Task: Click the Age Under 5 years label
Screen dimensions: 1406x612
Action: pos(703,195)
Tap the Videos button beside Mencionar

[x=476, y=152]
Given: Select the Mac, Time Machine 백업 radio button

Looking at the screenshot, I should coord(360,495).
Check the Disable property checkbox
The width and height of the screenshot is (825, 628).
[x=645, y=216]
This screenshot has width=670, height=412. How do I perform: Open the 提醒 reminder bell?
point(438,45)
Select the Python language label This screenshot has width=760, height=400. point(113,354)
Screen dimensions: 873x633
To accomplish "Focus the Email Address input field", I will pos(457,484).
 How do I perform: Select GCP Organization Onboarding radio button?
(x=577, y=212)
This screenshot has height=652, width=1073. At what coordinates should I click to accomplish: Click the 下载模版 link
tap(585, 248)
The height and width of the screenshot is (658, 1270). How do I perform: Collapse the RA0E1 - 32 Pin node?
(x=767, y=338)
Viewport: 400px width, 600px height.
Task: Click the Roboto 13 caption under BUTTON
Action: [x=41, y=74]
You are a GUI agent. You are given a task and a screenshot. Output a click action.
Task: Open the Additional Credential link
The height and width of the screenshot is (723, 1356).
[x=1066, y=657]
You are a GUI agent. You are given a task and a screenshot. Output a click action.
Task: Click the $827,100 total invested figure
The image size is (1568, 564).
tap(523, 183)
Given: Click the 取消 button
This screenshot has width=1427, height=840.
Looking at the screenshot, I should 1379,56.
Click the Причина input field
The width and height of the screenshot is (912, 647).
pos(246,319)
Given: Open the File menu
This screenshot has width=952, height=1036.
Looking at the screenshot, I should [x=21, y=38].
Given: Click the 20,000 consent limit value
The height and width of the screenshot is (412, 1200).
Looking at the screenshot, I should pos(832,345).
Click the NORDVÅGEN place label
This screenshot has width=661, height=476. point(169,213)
• • •
PROBLEM TO SOLVE. The lines beginning with the one that holds "The height and width of the screenshot is (412, 1200)." and ending with the last line of the data above are to be reproduced exactly, and nothing else.

SOLVED EXERCISE.
The height and width of the screenshot is (412, 1200).
Looking at the screenshot, I should pos(832,345).
Click the NORDVÅGEN place label
This screenshot has width=661, height=476. point(169,213)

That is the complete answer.